Non-linear fluvoxamine disposition.

Aims: To study the pharmacokinetics of fluvoxamine when given in increasing doses to healthy volunteers.
Methods: Ten healthy, non-smoking men were given maintenance treatment with fluvoxamine for 4 weeks. Eight subjects were CYP2D6 extensive metabolisers (EMs) and two were CYP2D6 poor metabolisers (PMs). As a measure of the CYP1A2 phenotype, the paraxanthine/caffeine ratio in saliva after intake of caffeine was studied. The fluvoxamine doses given were 25 mg day(-1) the first week, 50 mg day(-1) the second week, 100 mg day(-1) the third week and 200 mg day(-1) the fourth week, divided in two daily doses. On the seventh day every week, serum concentrations of fluvoxamine were followed for a dose interval of 12 h. After discontinuation of treatment, fluvoxamine concentrations were followed for 1 week.
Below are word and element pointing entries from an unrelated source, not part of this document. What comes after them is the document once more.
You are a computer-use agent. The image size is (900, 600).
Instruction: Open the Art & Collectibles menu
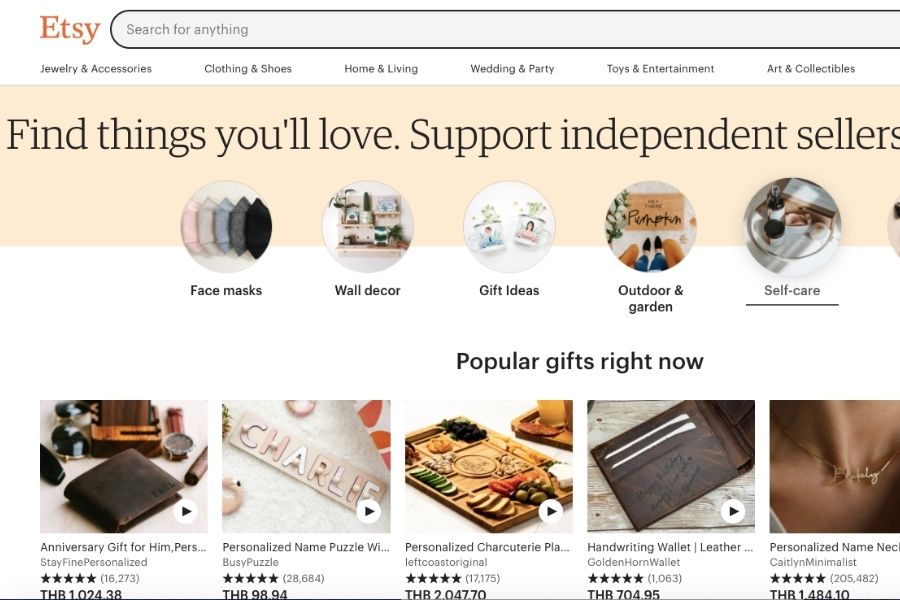[x=811, y=69]
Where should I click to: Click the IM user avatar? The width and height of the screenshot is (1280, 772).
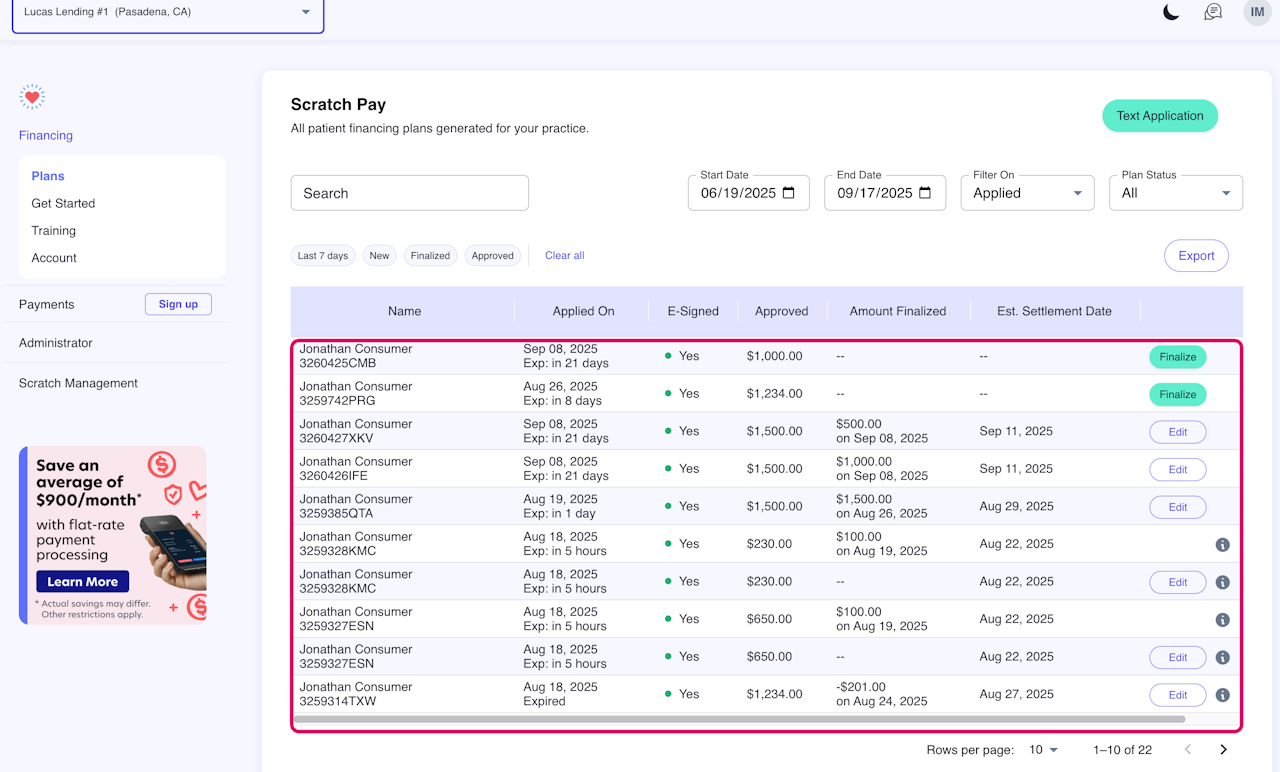click(1256, 12)
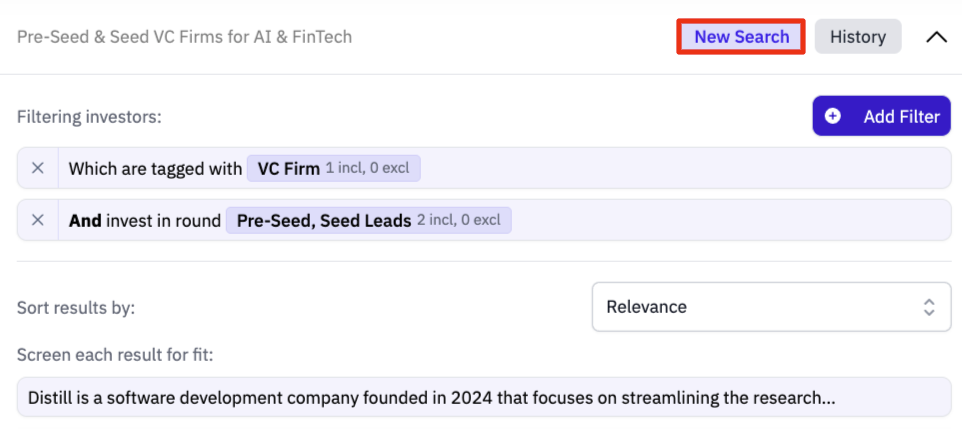Click the 'Screen each result for fit' label
Viewport: 962px width, 429px height.
click(x=115, y=355)
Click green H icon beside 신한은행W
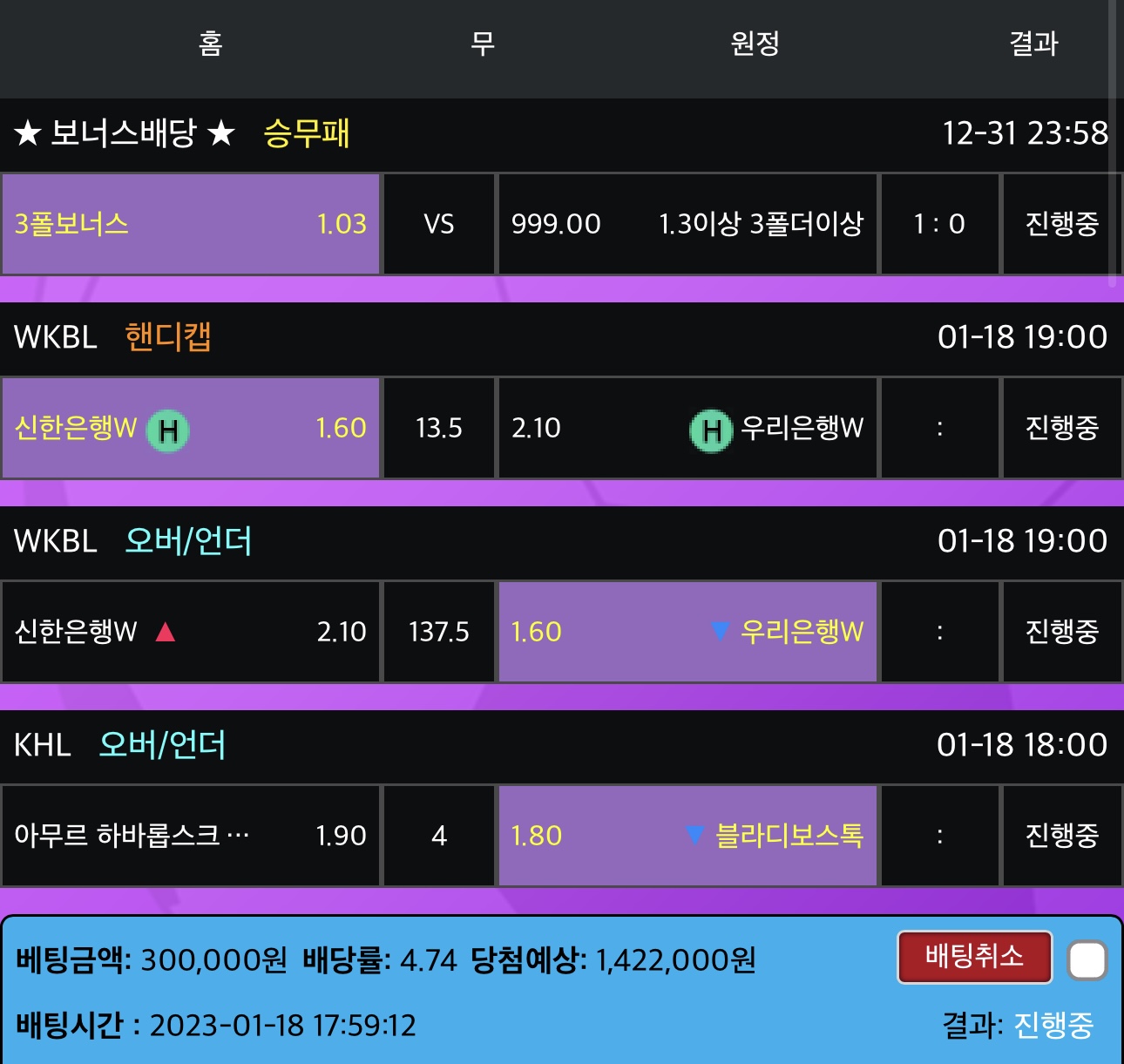 (168, 430)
Results: For each of the three two-fold increases in given dose, the mean AUC increased 3.25-fold, 3.17-fold and 3.14-fold, respectively (P < 0.0001), indicating a decrease in oral clearance with increasing dose. The elimination half-life based upon the serum concentrations 12-48 h after discontinuation of fluvoxamine was 32.1 +/- 11.0 h whereas the half-life based upon the concentrations 3-7 days after discontinuation was significantly shorter, 15.8 +/- 4.2h (means +/- s.d.; P < 0.001). There were no significant correlations between the CYP1A2 phenotype and fluvoxamine AUCs at different doses (r = -0.56; P = 0.095 for the correlation between the paraxanthine/caffeine ratio in saliva and fluvoxamine AUC at a dose of 50 mg day[-1]). The two CYP2D6 PMs had AUC values in the same range as the EMs.
Conclusions: The present study conclusively demonstrates that fluvoxamine exhibits non-linear kinetics within the therapeutic dose interval. The reason for non-linearity is not Michaelis-Menten saturation kinetics of a single metabolic pathway, but rather a complex involvement of multiple parallel pathways.